[Exercise brief]
Copy out the rows below with every "GUI agent" renamed to "interface agent", changing nothing else.

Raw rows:

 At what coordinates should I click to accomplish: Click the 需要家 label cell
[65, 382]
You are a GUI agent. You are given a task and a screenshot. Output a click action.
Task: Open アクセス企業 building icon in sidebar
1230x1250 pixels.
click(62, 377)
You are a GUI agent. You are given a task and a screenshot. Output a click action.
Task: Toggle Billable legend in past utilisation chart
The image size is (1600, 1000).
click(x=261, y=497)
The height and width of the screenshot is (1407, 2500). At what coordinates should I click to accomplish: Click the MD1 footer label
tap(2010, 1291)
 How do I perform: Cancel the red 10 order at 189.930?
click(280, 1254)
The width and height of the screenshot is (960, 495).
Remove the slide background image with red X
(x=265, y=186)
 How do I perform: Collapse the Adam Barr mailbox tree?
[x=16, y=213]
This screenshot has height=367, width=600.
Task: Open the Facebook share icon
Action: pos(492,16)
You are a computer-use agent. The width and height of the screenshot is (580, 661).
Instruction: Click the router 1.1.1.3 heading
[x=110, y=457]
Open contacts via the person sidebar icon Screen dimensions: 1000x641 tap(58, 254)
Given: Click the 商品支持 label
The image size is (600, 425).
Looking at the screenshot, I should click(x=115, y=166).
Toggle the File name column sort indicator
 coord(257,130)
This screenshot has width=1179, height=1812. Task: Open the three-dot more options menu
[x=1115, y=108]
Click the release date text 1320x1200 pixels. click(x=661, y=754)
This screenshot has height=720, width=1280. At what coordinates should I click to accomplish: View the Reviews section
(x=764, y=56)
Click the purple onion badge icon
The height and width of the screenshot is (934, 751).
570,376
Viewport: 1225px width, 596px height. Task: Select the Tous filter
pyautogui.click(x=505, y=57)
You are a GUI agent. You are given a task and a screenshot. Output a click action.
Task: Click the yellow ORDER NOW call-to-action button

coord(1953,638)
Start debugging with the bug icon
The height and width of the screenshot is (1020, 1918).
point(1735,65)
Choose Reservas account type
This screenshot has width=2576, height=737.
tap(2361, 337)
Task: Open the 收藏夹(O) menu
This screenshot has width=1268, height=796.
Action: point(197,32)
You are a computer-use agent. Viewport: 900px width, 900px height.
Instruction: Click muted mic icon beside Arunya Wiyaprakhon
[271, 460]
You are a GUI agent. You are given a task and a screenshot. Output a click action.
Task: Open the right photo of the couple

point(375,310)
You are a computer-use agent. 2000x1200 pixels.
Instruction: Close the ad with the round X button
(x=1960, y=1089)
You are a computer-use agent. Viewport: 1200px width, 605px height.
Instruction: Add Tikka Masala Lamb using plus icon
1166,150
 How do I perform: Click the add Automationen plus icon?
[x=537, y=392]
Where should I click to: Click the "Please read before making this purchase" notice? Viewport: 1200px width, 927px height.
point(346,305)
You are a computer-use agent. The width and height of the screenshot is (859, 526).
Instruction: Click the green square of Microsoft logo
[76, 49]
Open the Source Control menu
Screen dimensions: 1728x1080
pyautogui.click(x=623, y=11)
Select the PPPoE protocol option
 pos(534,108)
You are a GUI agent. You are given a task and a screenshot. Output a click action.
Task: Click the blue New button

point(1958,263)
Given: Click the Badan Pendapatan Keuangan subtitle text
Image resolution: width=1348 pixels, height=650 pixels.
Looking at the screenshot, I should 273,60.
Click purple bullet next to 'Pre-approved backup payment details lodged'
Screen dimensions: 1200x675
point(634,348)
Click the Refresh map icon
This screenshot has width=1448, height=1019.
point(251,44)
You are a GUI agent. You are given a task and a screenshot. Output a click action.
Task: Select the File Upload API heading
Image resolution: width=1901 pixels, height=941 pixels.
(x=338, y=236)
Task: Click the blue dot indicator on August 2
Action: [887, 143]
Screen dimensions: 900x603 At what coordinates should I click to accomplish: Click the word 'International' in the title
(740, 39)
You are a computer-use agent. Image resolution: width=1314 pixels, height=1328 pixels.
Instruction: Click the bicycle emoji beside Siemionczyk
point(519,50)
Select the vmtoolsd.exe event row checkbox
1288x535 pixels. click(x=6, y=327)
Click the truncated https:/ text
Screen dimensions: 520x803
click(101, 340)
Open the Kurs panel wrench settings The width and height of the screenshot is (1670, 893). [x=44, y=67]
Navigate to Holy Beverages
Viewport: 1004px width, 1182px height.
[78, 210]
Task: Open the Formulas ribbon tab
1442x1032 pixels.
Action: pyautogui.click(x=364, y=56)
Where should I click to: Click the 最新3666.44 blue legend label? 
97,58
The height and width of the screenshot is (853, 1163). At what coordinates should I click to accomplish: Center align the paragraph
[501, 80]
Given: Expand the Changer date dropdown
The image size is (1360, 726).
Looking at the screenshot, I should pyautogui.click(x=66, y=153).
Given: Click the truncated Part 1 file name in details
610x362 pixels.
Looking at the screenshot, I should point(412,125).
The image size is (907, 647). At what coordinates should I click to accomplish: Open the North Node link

[Solution]
 At what coordinates should I click to accomplish: Click the 需要家 label cell
[65, 382]
You are a interface agent. You are given a task and a screenshot. Output a click action.
Task: Open アクセス企業 building icon in sidebar
1230x1250 pixels.
click(62, 377)
You are a interface agent. You are given a task and a screenshot. Output a click action.
Task: Toggle Billable legend in past utilisation chart
The image size is (1600, 1000).
click(x=261, y=497)
The height and width of the screenshot is (1407, 2500). At what coordinates should I click to accomplish: Click the MD1 footer label
tap(2010, 1291)
 How do I perform: Cancel the red 10 order at 189.930?
click(280, 1254)
The width and height of the screenshot is (960, 495).
Remove the slide background image with red X
(x=265, y=186)
 How do I perform: Collapse the Adam Barr mailbox tree?
[x=16, y=213]
This screenshot has height=367, width=600.
Task: Open the Facebook share icon
Action: pos(492,16)
You are a computer-use agent. The width and height of the screenshot is (580, 661).
Instruction: Click the router 1.1.1.3 heading
[x=110, y=457]
Open contacts via the person sidebar icon Screen dimensions: 1000x641 tap(58, 254)
Given: Click the 商品支持 label
The image size is (600, 425).
Looking at the screenshot, I should click(x=115, y=166).
Toggle the File name column sort indicator
 coord(257,130)
This screenshot has width=1179, height=1812. Task: Open the three-dot more options menu
[x=1115, y=108]
Click the release date text 1320x1200 pixels. click(x=661, y=754)
This screenshot has height=720, width=1280. At what coordinates should I click to accomplish: View the Reviews section
(x=764, y=56)
Click the purple onion badge icon
The height and width of the screenshot is (934, 751).
570,376
Viewport: 1225px width, 596px height. Task: Select the Tous filter
pyautogui.click(x=505, y=57)
You are a interface agent. You are given a task and a screenshot. Output a click action.
Task: Click the yellow ORDER NOW call-to-action button

coord(1953,638)
Start debugging with the bug icon
The height and width of the screenshot is (1020, 1918).
point(1735,65)
Choose Reservas account type
This screenshot has width=2576, height=737.
tap(2361, 337)
Task: Open the 收藏夹(O) menu
This screenshot has width=1268, height=796.
Action: point(197,32)
You are a computer-use agent. Viewport: 900px width, 900px height.
Instruction: Click muted mic icon beside Arunya Wiyaprakhon
[271, 460]
You are a interface agent. You are given a task and a screenshot. Output a click action.
Task: Open the right photo of the couple

point(375,310)
You are a computer-use agent. 2000x1200 pixels.
Instruction: Close the ad with the round X button
(x=1960, y=1089)
You are a computer-use agent. Viewport: 1200px width, 605px height.
Instruction: Add Tikka Masala Lamb using plus icon
1166,150
 How do I perform: Click the add Automationen plus icon?
[x=537, y=392]
Where should I click to: Click the "Please read before making this purchase" notice? Viewport: 1200px width, 927px height.
point(346,305)
You are a computer-use agent. The width and height of the screenshot is (859, 526).
Instruction: Click the green square of Microsoft logo
[76, 49]
Open the Source Control menu
Screen dimensions: 1728x1080
pyautogui.click(x=623, y=11)
Select the PPPoE protocol option
 pos(534,108)
You are a interface agent. You are given a task and a screenshot. Output a click action.
Task: Click the blue New button

point(1958,263)
Given: Click the Badan Pendapatan Keuangan subtitle text
Image resolution: width=1348 pixels, height=650 pixels.
Looking at the screenshot, I should 273,60.
Click purple bullet next to 'Pre-approved backup payment details lodged'
Screen dimensions: 1200x675
point(634,348)
Click the Refresh map icon
This screenshot has width=1448, height=1019.
point(251,44)
You are a interface agent. You are given a task and a screenshot. Output a click action.
Task: Select the File Upload API heading
Image resolution: width=1901 pixels, height=941 pixels.
(x=338, y=236)
Task: Click the blue dot indicator on August 2
Action: [887, 143]
Screen dimensions: 900x603 At what coordinates should I click to accomplish: Click the word 'International' in the title
(740, 39)
You are a computer-use agent. Image resolution: width=1314 pixels, height=1328 pixels.
Instruction: Click the bicycle emoji beside Siemionczyk
point(519,50)
Select the vmtoolsd.exe event row checkbox
1288x535 pixels. click(x=6, y=327)
Click the truncated https:/ text
Screen dimensions: 520x803
click(101, 340)
Open the Kurs panel wrench settings The width and height of the screenshot is (1670, 893). [x=44, y=67]
Navigate to Holy Beverages
Viewport: 1004px width, 1182px height.
[78, 210]
Task: Open the Formulas ribbon tab
1442x1032 pixels.
Action: pyautogui.click(x=364, y=56)
Where should I click to: Click the 最新3666.44 blue legend label? 
97,58
The height and width of the screenshot is (853, 1163). At what coordinates should I click to accomplish: Center align the paragraph
[501, 80]
Given: Expand the Changer date dropdown
The image size is (1360, 726).
Looking at the screenshot, I should pyautogui.click(x=66, y=153).
Given: Click the truncated Part 1 file name in details
610x362 pixels.
Looking at the screenshot, I should point(412,125).
The image size is (907, 647). At what coordinates should I click to accomplish: Open the North Node link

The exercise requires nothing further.